On March 10, the ASUCD Senate approved a bill allocating $133,000 toward hosting a Kid Cudi concert in the Pavilion. Plans for the concert have since dissolved, but the senate’s decision still points to a problem: of 12 senators, nine approved the bill and were willing to suspend ASUCD bylaws and put student-paid funds at risk.
The senators wanted to take the $133,000 from Capital Reserve, an account restricted to long-term investments, not one-night concerts. According to the ASUCD bylaws, capitol reserve funds are meant for “either expenditure for an asset with a useful life of more than two years or expenditure for construction.” The account usually pays for equipment that will support student safety or education. For example, some recent capital funds have gone toward new buses for Tipsy Taxi, cameras for AggieTV and computers for The California Aggie.
The senate’s justification for the recent bill was that the concert could have made up to $279,750, a potential profit of $146,750. This money would go back to Capital Reserve and thus fund future projects.
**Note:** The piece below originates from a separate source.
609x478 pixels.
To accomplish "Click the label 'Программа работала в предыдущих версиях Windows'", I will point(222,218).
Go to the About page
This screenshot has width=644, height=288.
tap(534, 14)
While the senate had good intentions, they’re not in the business of making profit.
This decision is no different than investing capital reserves in the stock market. But ASUCD is not a bank. The Capital Reserve fund is, by definition, designed to support expenditures that make a lasting impact.
While everyone likes concerts, this kind of decision sets a dangerous precedent. The bylaws should only be suspended in cases of emergency, not because it’s convenient.